(Records from a collection)
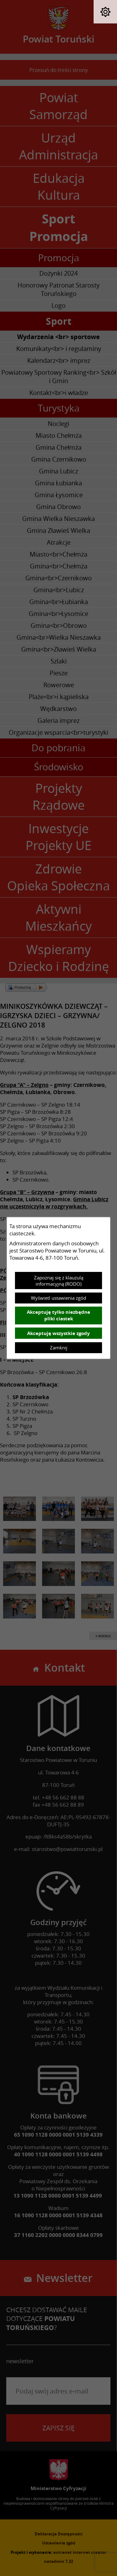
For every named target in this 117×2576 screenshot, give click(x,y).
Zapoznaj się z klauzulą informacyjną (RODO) (58, 1280)
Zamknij (58, 1347)
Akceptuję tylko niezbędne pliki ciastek (58, 1315)
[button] (105, 11)
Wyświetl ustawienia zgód (58, 1298)
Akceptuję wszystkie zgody (58, 1333)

■ WORK REQUIRED:
Transcribe the records above line for line, without changes, omitting the pictures.

■ ANSWER TO THE EXERCISE:
For every named target in this 117×2576 screenshot, give click(x,y).
Zapoznaj się z klauzulą informacyjną (RODO) (58, 1280)
Zamknij (58, 1347)
Akceptuję tylko niezbędne pliki ciastek (58, 1315)
[button] (105, 11)
Wyświetl ustawienia zgód (58, 1298)
Akceptuję wszystkie zgody (58, 1333)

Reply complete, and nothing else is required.